**BRANO DA LEGGERE:**
· · ·
Le classiche vanno onorate. Lo sanno benissimo Anthony Roux e Cesare Benedetti, protagonisti della fuga iniziale ma restii ad abbandonare la testa della corsa quando nomi più importanti la reclamavano. Il gregariato del ciclismo è la più alta forma di nobiltà sportiva, non solo perché quando c’è da far fatica non ci si oppone, nonostante quel lavoro vada a beneficio di altri, ma anche perché quando l’occasione lo permette anche il meno appariscente dei gregari può prendersi il centro del palcoscenico e aggrapparvisi con le unghie, memore che i treni giusti arrivano e lasciarli scappare sarebbe un peccato. Ci hanno provato, non ce l’hanno fatta, sarà per la prossima volta, c’è sempre una prossima volta in questi casi.
Le classiche vanno gestite. La Freccia Vallone più di tutte. Sarà perché cade sempre pochi giorni prima della Liegi, sarà perché è, sulla carta, la più “facile” del trittico delle Ardenne, alla Freccia Vallone distrarsi non è contemplato. Andare nel panico non è contemplato. Quando Nibali e altri cinque corridori, tra i quali discreti grimpeur come Kangert e Haig, hanno accumulato un vantaggio anche di 50’’, non c’è stato isterismo all’interno del gruppo. Valverde, Alaphilippe, Wellens: i favoriti sono rimasti al coperto, la strada prima o poi presenta il conto, e nell’eterna sfida del “pochi contro molti” di solito sono i molti a prevalere. Un po’ metafora della vita, un po’ no.
· · ·
**VOCI ELENCATE:**
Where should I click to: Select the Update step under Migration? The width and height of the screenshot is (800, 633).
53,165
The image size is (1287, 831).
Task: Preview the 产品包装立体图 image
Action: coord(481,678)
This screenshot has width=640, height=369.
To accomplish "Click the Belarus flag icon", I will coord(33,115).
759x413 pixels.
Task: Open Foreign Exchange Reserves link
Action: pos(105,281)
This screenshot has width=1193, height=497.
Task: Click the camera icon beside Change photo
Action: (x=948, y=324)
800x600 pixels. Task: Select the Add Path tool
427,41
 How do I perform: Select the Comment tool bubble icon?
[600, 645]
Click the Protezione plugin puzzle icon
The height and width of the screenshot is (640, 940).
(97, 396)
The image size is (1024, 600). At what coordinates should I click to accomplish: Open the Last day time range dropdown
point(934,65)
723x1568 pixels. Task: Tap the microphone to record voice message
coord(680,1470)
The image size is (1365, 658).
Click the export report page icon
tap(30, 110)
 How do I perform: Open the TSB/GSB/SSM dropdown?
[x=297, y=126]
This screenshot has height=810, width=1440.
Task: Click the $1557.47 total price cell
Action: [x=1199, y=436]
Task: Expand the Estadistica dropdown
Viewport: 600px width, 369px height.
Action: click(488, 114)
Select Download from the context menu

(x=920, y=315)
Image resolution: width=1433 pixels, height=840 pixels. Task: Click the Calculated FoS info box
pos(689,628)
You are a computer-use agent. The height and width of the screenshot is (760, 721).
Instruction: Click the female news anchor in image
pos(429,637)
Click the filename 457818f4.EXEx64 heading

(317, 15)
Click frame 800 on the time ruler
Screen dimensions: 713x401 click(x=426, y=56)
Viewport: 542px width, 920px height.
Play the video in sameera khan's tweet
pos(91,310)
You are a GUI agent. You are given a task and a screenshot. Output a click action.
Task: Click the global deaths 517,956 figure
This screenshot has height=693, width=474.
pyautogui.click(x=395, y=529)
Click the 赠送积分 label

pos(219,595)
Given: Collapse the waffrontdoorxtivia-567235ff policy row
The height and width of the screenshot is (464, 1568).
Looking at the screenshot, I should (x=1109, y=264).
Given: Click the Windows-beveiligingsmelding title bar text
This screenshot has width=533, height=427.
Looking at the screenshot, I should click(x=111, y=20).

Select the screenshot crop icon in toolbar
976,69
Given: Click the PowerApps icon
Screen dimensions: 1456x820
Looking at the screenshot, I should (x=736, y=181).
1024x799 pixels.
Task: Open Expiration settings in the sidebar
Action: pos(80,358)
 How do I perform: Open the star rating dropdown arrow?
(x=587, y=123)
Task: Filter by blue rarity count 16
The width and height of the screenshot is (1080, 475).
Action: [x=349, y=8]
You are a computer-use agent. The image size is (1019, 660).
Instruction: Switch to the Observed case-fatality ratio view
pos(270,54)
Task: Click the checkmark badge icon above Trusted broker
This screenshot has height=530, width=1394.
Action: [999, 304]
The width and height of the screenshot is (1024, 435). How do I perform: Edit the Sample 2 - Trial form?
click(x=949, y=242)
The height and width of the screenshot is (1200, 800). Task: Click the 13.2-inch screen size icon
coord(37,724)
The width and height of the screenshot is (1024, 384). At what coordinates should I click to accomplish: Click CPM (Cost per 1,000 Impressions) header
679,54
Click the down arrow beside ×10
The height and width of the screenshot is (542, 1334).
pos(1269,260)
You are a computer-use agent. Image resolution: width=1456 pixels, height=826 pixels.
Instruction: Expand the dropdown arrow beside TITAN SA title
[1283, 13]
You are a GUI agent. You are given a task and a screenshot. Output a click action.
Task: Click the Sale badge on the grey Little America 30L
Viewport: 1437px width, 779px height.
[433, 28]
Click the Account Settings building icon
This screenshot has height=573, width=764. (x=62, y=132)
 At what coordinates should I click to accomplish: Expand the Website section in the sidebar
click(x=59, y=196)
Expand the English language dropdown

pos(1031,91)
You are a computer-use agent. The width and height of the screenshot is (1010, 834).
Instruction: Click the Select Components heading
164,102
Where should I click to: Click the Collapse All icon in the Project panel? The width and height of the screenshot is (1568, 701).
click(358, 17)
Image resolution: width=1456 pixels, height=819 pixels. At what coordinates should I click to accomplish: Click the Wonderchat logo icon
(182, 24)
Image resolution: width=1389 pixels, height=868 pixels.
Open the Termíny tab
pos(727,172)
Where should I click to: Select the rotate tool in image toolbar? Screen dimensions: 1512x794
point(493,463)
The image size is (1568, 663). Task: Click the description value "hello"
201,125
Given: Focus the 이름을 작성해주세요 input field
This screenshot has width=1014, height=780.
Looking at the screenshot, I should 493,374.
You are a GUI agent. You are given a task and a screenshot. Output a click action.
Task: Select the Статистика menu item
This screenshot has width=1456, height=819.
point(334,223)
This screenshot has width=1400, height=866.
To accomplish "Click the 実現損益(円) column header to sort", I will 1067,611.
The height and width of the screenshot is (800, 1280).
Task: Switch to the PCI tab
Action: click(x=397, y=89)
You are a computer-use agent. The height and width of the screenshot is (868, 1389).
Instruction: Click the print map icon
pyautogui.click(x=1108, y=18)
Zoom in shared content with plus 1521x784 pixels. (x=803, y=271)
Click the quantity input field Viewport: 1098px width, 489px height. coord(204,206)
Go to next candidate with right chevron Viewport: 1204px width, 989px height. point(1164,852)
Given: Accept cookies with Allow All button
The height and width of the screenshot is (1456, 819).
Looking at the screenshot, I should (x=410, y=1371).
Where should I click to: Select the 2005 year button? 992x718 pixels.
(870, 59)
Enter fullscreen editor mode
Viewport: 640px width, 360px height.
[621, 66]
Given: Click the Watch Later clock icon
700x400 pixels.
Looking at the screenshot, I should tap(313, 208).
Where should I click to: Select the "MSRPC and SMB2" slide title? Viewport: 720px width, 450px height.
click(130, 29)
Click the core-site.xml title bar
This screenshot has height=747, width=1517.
· · ·
**SU COSA LAVORARE:** Riscrivi, per favore, il brano sulla Freccia Vallone tra "Le classiche vanno gestite." e "vita, un po’ no.", estremi inclusi, mettendo "plotone" al posto di "gruppo".

**RISULTATO FINALE:**
Le classiche vanno gestite. La Freccia Vallone più di tutte. Sarà perché cade sempre pochi giorni prima della Liegi, sarà perché è, sulla carta, la più “facile” del trittico delle Ardenne, alla Freccia Vallone distrarsi non è contemplato. Andare nel panico non è contemplato. Quando Nibali e altri cinque corridori, tra i quali discreti grimpeur come Kangert e Haig, hanno accumulato un vantaggio anche di 50’’, non c’è stato isterismo all’interno del plotone. Valverde, Alaphilippe, Wellens: i favoriti sono rimasti al coperto, la strada prima o poi presenta il conto, e nell’eterna sfida del “pochi contro molti” di solito sono i molti a prevalere. Un po’ metafora della vita, un po’ no.